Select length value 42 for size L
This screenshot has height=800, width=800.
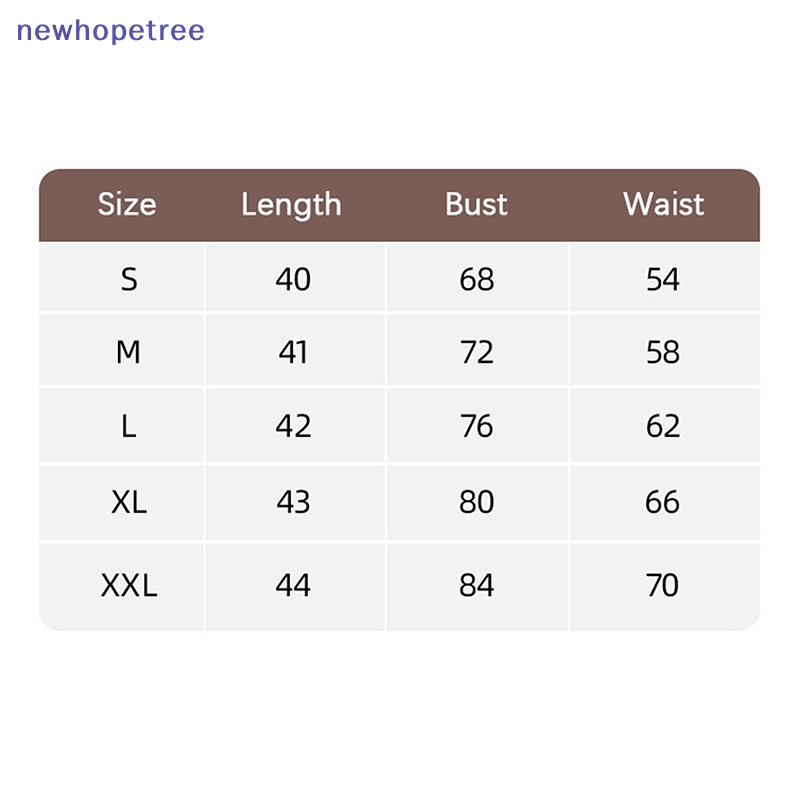293,426
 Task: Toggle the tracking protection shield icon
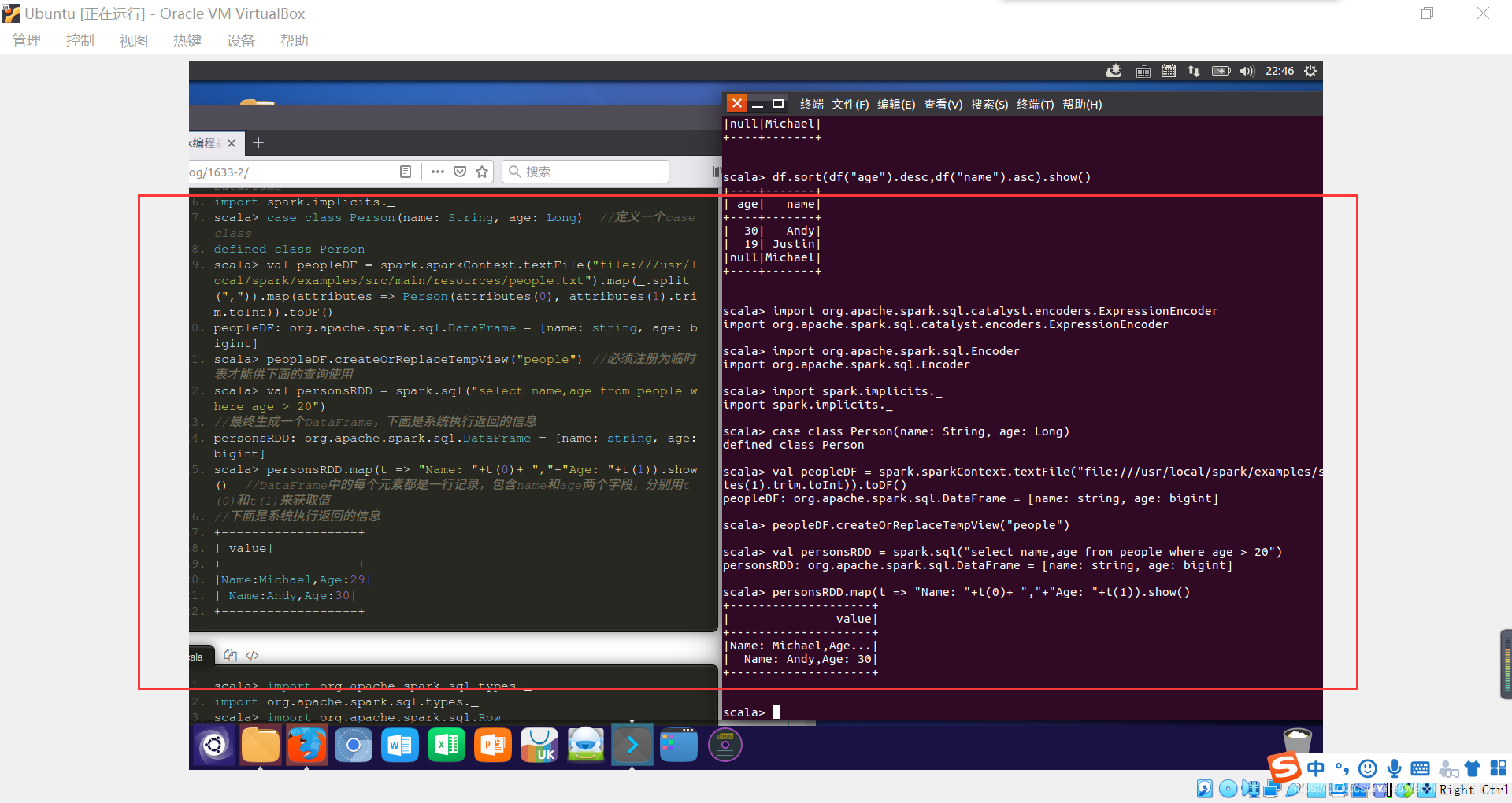pyautogui.click(x=460, y=172)
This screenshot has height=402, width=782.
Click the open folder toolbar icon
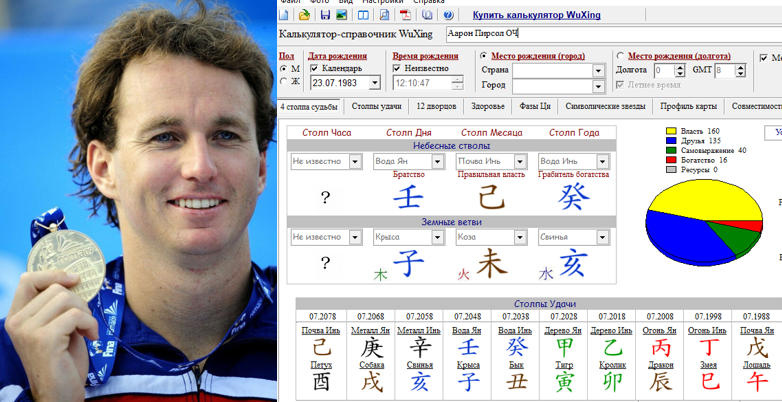[x=304, y=15]
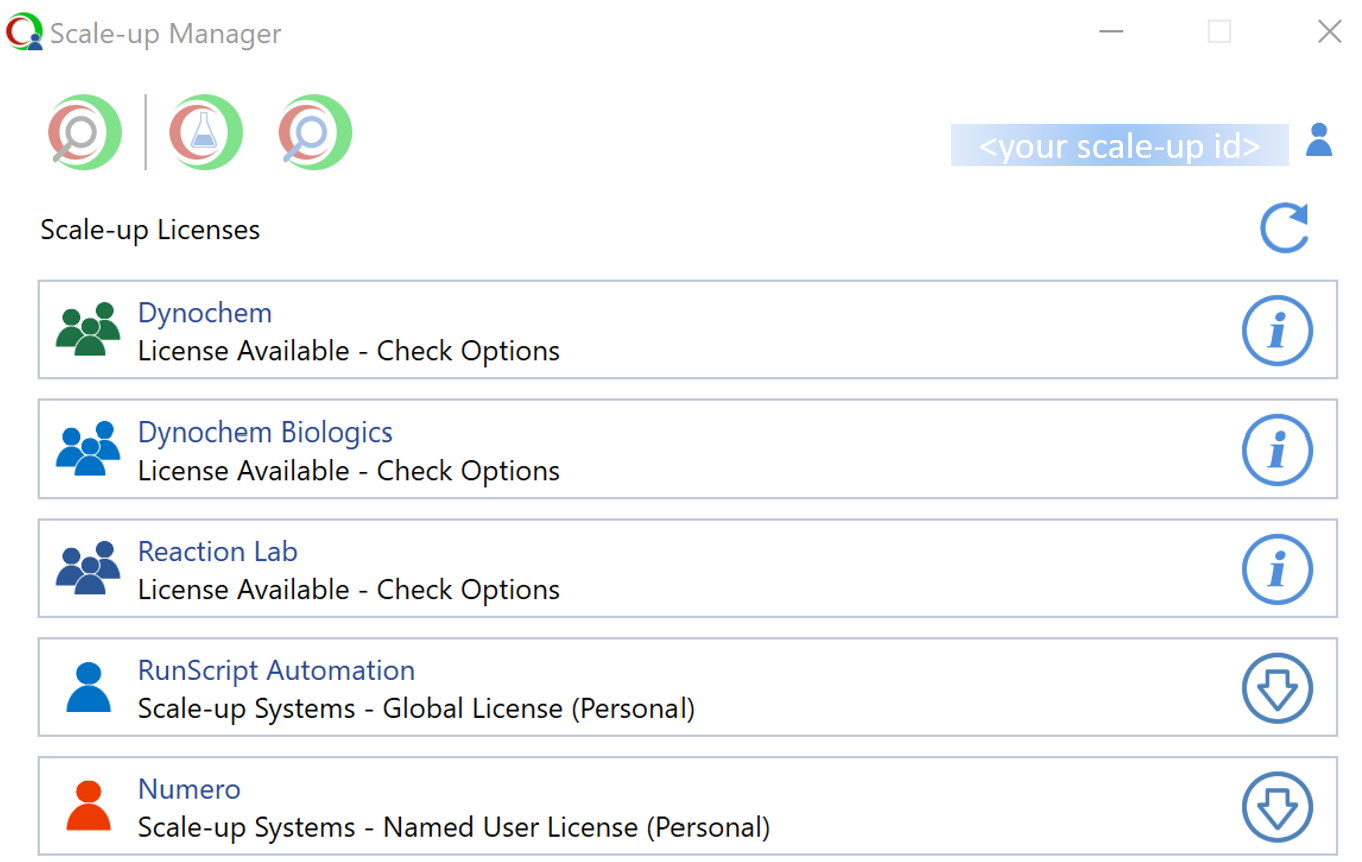Click the gray magnifier icon in toolbar

[x=85, y=133]
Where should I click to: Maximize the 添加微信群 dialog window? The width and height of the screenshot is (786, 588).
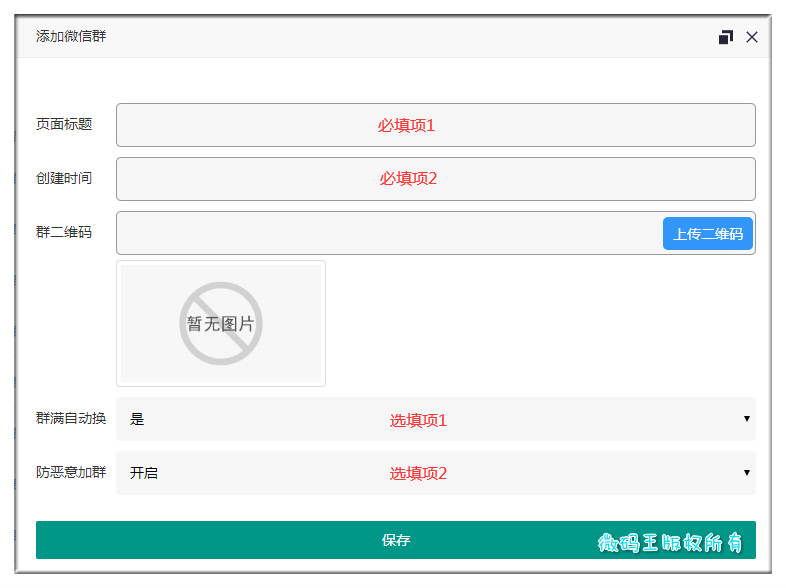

*Exercise brief*.
Reproduce every line of the data above word for word, leaving the pictures out of your answer.

*Task answer*.
Select length value 42 for size L
This screenshot has height=800, width=800.
293,426
 Task: Toggle the tracking protection shield icon
pyautogui.click(x=460, y=172)
This screenshot has height=402, width=782.
Click the open folder toolbar icon
[x=304, y=15]
Click the gray magnifier icon in toolbar

[x=85, y=133]
Where should I click to: Maximize the 添加微信群 dialog window? The width and height of the screenshot is (786, 588).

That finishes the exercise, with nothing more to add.